Continue the blog post about the voice class and the Laura Linney interview, beginning after its final sentence.

### SOURCE TEXT
--- START ---

Category Archives: Teaching

Time

I subbed for another voice teacher this weekend, which can be tricky business when it involves girls ages 9-12.  The 5 girls were great, though.  They paid close attention, sang their hearts out and gave one another very thoughtful and positive feedback after singing solos.   Near the end of the hour, I received the best compliment a teacher could get.  “Wow,” Maddy said as she glanced at the clock, “this class is flying by.”

Then there’s NPR.  Where else would Alec Baldwin’s interview with Laura Linney be put on audio display?  I listened to the two actors talk as I drove home from teaching.  They started with a discussion about Linney’s current role in “Time Stands Still” on Broadway, and ended with her quoting a past stage director.  It seemed to contradict Maddy’s compliment.  “Okay, we don’t have a lot of time, so we have to work very slowly.”

Maybe a contradiction, but probably not.

--- END ---

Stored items
--- START ---

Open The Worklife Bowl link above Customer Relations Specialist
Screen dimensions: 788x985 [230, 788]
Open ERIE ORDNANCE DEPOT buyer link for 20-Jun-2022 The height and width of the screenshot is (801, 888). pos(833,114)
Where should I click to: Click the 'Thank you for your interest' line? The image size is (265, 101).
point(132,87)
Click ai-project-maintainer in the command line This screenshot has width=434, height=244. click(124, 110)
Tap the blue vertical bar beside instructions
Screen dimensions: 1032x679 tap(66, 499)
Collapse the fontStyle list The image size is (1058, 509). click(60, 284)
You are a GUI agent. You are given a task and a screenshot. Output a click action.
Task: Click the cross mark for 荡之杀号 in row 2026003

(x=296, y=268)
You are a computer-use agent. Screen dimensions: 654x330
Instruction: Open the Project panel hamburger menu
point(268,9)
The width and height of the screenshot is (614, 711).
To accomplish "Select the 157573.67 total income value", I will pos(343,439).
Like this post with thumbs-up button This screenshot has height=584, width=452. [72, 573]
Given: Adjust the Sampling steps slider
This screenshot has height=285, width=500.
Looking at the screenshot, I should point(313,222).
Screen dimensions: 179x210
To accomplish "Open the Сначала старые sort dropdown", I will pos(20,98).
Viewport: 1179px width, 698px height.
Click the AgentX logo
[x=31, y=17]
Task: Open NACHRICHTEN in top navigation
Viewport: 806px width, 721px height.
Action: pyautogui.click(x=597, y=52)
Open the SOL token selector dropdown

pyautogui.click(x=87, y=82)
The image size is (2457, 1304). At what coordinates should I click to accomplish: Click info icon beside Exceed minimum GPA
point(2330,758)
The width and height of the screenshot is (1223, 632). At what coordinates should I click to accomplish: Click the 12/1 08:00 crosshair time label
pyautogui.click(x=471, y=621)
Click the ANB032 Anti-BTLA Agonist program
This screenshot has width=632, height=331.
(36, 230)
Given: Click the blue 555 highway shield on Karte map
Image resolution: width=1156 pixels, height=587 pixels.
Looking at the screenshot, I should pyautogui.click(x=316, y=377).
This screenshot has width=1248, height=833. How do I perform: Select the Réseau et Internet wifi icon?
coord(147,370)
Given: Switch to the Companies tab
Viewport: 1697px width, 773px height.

--- END ---

### OUTPUT OF THE EXERCISE
A good friend just had collarbone surgery.  Ouch.  “Healing happens way faster in the movies,” he jokingly complained the other day.  Oh, cutting room floor, how you make a mess of our already slippery notions of time.

When we work slowly, which I imagine to mean very focused and intently, do we automatically edit out all the boredom, the ineffective stress of rushing, and the overwhelming jumble of thoughts that make time lag or pass without our noticing?  Is that what the stage director (I didn’t catch her name–Josie something) was getting at?  I might be starting to understand what the proverbial They mean when they say “live in the present.”

Pay attention, sing your heart out, allow your body to adjust, let time fly, and work slowly.  It’s my new mantra.